Could you please output all of the records exactly?

Supplied material:

##########

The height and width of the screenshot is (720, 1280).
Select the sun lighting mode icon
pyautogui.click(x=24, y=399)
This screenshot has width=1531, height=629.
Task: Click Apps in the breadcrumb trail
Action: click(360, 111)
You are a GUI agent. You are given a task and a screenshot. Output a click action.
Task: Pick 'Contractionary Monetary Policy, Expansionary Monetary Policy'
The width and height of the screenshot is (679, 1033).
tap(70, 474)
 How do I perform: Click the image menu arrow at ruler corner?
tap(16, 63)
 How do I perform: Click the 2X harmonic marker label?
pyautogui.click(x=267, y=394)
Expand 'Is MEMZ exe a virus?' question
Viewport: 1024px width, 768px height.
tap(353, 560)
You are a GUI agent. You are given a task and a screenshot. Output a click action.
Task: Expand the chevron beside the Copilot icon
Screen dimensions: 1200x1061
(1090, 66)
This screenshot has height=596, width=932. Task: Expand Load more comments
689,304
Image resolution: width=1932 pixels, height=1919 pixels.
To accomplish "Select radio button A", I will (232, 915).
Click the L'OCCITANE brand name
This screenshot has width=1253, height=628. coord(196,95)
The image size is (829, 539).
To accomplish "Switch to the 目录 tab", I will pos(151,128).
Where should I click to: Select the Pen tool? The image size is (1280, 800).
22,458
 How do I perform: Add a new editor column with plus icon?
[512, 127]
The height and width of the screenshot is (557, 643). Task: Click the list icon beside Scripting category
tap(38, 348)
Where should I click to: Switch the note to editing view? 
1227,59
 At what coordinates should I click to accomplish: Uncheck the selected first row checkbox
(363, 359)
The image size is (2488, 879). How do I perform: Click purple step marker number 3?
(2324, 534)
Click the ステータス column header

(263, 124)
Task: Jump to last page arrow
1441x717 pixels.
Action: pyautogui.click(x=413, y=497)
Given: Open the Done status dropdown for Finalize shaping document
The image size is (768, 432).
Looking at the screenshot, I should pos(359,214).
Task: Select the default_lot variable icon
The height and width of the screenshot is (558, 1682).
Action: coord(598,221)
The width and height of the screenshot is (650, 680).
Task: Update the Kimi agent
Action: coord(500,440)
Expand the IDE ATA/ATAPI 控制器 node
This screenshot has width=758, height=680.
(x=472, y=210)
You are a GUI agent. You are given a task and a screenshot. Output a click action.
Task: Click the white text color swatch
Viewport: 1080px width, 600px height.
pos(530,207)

##########

Answer for the task:
The height and width of the screenshot is (720, 1280).
Select the sun lighting mode icon
pyautogui.click(x=24, y=399)
This screenshot has width=1531, height=629.
Task: Click Apps in the breadcrumb trail
Action: click(360, 111)
You are a GUI agent. You are given a task and a screenshot. Output a click action.
Task: Pick 'Contractionary Monetary Policy, Expansionary Monetary Policy'
The width and height of the screenshot is (679, 1033).
tap(70, 474)
 How do I perform: Click the image menu arrow at ruler corner?
tap(16, 63)
 How do I perform: Click the 2X harmonic marker label?
pyautogui.click(x=267, y=394)
Expand 'Is MEMZ exe a virus?' question
Viewport: 1024px width, 768px height.
tap(353, 560)
You are a GUI agent. You are given a task and a screenshot. Output a click action.
Task: Expand the chevron beside the Copilot icon
Screen dimensions: 1200x1061
(1090, 66)
This screenshot has height=596, width=932. Task: Expand Load more comments
689,304
Image resolution: width=1932 pixels, height=1919 pixels.
To accomplish "Select radio button A", I will (232, 915).
Click the L'OCCITANE brand name
This screenshot has width=1253, height=628. coord(196,95)
The image size is (829, 539).
To accomplish "Switch to the 目录 tab", I will pos(151,128).
Where should I click to: Select the Pen tool? The image size is (1280, 800).
22,458
 How do I perform: Add a new editor column with plus icon?
[512, 127]
The height and width of the screenshot is (557, 643). Task: Click the list icon beside Scripting category
tap(38, 348)
Where should I click to: Switch the note to editing view? 
1227,59
 At what coordinates should I click to accomplish: Uncheck the selected first row checkbox
(363, 359)
The image size is (2488, 879). How do I perform: Click purple step marker number 3?
(2324, 534)
Click the ステータス column header

(263, 124)
Task: Jump to last page arrow
1441x717 pixels.
Action: pyautogui.click(x=413, y=497)
Given: Open the Done status dropdown for Finalize shaping document
The image size is (768, 432).
Looking at the screenshot, I should pos(359,214).
Task: Select the default_lot variable icon
The height and width of the screenshot is (558, 1682).
Action: coord(598,221)
The width and height of the screenshot is (650, 680).
Task: Update the Kimi agent
Action: coord(500,440)
Expand the IDE ATA/ATAPI 控制器 node
This screenshot has width=758, height=680.
(x=472, y=210)
You are a GUI agent. You are given a task and a screenshot. Output a click action.
Task: Click the white text color swatch
Viewport: 1080px width, 600px height.
pos(530,207)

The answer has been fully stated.